According to China’s defence ministry, the drills around Taiwan’s main island are meant to test the military’s ability to “seize power” in key areas — in essence, facilitate an annexation.
On the face of it, the message from China’s military exercise — which included units from the People’s Liberation Army, the PLA-Navy, Air Force and Coast Guard — is unambiguous. According to China’s defence ministry, the drills around Taiwan’s main island are meant to test the military’s ability to “seize power” in key areas — in essence, facilitate an annexation.
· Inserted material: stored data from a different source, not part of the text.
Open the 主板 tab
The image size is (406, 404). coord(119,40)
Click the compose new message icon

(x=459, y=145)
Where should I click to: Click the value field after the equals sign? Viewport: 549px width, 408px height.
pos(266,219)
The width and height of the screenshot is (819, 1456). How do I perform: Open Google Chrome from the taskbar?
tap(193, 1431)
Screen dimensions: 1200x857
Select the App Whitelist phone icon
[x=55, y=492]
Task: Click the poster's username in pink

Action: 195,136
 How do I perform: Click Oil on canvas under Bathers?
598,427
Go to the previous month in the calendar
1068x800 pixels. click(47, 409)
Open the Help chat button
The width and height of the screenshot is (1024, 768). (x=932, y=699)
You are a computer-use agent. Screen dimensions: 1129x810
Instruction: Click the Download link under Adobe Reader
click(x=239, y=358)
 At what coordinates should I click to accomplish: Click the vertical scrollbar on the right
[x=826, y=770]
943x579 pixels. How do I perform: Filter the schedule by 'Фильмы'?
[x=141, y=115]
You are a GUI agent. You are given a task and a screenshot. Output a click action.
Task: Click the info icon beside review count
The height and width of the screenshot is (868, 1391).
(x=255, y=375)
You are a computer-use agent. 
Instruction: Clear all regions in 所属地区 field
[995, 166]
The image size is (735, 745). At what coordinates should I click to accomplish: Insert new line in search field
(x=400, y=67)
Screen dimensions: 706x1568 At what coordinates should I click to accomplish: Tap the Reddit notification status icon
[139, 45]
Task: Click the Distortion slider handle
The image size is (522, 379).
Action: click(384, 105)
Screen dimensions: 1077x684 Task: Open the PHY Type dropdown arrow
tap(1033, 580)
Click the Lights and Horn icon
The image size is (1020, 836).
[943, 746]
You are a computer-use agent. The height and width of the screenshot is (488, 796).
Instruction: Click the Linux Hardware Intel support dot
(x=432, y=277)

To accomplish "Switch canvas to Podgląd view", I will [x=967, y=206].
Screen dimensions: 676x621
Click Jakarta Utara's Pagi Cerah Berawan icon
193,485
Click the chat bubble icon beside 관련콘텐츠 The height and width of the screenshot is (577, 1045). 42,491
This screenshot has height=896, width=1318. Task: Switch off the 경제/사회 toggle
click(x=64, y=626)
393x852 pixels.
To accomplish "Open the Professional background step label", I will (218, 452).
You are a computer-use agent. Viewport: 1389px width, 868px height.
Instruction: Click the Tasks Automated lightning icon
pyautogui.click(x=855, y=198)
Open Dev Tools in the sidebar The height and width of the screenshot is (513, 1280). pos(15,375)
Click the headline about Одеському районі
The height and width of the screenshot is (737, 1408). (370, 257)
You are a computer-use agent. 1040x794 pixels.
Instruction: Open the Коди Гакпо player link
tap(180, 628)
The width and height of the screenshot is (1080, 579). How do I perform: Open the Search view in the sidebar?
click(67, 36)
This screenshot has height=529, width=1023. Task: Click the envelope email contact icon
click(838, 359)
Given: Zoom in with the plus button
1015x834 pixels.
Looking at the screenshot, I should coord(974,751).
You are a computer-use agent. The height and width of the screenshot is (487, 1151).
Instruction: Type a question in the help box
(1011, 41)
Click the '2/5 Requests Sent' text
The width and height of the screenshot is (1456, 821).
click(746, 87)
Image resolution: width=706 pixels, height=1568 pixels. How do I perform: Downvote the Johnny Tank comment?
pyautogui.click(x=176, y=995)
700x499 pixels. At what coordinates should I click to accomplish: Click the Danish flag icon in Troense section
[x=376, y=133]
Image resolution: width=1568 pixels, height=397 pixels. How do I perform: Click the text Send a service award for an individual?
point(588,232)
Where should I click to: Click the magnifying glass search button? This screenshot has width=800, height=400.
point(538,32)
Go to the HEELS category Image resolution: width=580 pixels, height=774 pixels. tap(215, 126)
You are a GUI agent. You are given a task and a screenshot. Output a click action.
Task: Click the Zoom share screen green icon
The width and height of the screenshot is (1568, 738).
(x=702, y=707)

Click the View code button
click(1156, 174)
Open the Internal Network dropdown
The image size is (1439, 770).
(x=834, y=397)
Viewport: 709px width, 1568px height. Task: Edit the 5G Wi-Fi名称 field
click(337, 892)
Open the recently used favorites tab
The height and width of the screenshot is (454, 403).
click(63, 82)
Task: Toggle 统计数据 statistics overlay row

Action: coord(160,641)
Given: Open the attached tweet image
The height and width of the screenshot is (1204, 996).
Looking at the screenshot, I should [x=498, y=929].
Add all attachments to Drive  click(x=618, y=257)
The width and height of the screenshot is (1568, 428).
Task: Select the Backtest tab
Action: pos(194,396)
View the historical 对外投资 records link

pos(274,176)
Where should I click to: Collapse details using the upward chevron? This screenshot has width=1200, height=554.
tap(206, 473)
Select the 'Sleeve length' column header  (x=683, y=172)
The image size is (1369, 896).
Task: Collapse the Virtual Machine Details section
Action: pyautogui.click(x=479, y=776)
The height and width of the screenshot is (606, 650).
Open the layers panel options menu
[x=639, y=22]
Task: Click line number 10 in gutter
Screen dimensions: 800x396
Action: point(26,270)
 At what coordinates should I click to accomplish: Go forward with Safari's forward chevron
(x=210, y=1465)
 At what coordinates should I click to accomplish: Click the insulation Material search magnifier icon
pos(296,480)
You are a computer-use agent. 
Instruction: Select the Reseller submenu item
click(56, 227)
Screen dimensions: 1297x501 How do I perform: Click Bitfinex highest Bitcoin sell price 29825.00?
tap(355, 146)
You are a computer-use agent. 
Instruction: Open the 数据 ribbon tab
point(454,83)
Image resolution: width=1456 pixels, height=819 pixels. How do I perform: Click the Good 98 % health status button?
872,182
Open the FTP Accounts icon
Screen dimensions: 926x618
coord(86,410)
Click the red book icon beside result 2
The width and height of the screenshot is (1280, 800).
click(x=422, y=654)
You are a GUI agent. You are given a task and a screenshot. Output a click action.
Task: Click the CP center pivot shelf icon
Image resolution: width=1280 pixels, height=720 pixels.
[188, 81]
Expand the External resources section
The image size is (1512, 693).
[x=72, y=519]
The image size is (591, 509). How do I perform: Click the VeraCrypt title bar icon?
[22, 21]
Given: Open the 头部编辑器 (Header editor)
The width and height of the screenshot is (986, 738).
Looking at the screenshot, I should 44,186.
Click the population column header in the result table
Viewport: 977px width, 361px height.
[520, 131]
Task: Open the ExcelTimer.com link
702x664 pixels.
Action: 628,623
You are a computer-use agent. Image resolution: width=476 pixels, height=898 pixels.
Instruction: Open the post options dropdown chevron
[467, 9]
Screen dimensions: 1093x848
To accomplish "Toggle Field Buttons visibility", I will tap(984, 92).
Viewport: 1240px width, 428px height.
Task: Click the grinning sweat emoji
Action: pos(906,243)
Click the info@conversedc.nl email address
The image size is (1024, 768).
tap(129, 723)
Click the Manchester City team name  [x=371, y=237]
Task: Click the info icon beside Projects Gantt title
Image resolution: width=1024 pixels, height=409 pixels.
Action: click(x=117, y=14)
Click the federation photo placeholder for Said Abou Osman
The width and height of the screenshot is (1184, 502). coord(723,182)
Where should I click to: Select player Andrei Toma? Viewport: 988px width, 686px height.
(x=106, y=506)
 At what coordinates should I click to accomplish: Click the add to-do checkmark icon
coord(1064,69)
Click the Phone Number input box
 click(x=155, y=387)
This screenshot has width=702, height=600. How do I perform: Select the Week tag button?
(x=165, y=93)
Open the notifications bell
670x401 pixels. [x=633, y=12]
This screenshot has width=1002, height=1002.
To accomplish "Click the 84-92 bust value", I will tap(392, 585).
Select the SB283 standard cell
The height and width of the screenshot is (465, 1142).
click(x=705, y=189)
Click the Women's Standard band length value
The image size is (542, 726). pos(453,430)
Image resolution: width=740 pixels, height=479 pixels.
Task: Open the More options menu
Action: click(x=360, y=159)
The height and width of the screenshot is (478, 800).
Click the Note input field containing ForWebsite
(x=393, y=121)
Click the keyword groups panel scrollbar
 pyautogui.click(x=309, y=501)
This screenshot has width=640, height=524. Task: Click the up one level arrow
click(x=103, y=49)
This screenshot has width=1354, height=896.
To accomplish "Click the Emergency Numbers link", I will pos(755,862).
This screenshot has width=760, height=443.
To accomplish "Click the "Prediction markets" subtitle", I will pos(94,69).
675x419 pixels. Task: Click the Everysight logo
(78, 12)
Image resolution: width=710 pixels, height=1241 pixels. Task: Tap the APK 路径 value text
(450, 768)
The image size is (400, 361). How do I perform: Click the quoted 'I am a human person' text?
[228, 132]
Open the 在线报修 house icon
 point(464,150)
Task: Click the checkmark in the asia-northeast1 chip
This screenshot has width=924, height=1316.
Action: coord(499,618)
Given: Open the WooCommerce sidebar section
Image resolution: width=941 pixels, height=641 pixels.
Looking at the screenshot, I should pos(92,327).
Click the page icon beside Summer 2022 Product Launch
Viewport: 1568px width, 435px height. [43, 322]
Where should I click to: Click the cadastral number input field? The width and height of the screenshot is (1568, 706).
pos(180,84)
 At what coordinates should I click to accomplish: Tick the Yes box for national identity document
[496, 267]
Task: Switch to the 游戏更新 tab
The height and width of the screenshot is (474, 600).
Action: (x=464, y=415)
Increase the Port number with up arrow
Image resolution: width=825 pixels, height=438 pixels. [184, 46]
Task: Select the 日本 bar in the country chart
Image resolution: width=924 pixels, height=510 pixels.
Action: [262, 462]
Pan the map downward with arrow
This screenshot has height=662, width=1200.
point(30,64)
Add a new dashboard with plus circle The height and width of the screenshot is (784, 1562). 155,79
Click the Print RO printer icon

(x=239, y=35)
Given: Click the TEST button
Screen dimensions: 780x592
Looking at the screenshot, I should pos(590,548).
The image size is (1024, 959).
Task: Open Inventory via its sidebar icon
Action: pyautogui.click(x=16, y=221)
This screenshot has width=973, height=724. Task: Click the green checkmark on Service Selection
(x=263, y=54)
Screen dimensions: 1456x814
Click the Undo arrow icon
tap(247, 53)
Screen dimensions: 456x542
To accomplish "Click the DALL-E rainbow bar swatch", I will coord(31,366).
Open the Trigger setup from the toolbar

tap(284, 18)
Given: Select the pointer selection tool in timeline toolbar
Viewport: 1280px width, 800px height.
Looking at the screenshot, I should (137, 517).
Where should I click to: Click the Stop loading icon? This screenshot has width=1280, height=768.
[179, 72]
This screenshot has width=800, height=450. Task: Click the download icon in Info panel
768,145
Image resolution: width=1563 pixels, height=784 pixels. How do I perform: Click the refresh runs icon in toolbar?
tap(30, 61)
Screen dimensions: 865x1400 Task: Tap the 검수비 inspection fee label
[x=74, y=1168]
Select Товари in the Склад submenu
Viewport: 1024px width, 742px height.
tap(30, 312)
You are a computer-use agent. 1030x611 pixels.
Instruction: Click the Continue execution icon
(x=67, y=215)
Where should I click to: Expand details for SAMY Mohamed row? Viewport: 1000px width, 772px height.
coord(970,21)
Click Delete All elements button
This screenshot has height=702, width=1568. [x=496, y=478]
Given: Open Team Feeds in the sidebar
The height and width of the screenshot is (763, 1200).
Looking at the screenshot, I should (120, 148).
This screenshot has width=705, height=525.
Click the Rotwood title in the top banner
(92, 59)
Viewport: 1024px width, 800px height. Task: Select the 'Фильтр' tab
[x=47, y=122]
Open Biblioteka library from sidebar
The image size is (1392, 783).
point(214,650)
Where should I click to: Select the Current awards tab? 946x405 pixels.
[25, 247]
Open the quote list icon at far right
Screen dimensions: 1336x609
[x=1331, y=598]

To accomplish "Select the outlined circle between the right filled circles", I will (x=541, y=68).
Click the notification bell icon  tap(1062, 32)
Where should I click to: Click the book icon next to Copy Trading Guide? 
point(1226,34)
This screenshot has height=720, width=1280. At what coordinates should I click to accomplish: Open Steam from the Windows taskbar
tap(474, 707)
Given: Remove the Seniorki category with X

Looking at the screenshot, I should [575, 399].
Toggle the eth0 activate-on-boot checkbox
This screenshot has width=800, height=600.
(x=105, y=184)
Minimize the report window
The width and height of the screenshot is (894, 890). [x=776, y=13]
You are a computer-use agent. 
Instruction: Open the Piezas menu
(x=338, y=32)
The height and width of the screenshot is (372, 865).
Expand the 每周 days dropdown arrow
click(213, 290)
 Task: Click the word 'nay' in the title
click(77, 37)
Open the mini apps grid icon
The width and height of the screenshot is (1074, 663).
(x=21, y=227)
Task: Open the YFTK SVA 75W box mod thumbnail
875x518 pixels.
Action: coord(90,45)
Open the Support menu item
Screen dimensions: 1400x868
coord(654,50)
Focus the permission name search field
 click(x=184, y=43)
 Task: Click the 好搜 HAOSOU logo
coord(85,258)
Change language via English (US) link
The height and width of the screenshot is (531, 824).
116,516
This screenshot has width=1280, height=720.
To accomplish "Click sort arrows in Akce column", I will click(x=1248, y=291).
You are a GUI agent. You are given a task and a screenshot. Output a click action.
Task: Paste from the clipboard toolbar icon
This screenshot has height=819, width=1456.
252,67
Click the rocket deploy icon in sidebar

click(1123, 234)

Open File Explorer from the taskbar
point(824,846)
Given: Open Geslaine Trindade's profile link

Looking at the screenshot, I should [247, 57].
The drills, which began suddenly on Thursday, also conducted mock missile strikes targeting key offshore islands as well as strategically and commercially important sea lanes. The provocation is the election of Lai Ching Te — who assumed office on May 20 — as President of Taiwan. Lai is from the pro-sovereignty Democratic Progressive Party, which Beijing considers a “separatist” group.
It is easy to view the current exercise as a part of the uneasy equilibrium around Taiwan. In fact, similar drills were conducted by China in 2022 and 2023. Beijing keeps rattling the cage to intimidate the significant section of Taiwan’s leadership that is, at least in principle, committed to independence. Taiwan’s leadership has stopped short of forcing a change in the status quo as well.
After all, it has functional de facto autonomy even though China keeps making a de jure claim to its territory. In fact, the military escalation that would inevitably follow any attempt at annexation is bound to inform Beijing’s strategic calculus. Two factors in the current moment, however, complicate this picture and are cause for caution.
It may be that China’s power projection is not merely about intimidation. President Xi Jinping has repeated on numerous occasions that the “re-unification” of China and Taiwan is on his agenda, a likely component of his legacy. He has also refused to rule out the use of force. Even if such a maximalist position is political rhetoric, meant as much for domestic audiences as Taipei and Western capitals, it does not bode well.
Second, military drills and Chinese navy and coast guard patrols do not just project power, they try to assert it. There is little doubt that an expansionist China has been “slicing” territory from its neighbours and trying to expand its zone of influence in the South China Sea and the Indo-Pacific as a whole. This has caused much alarm in littoral states, many of which have deep economic ties with the aggressor. It is in this context of intimidation and expansion that the drills are taking place. Great and middle powers with stakes in the region must keep a close watch.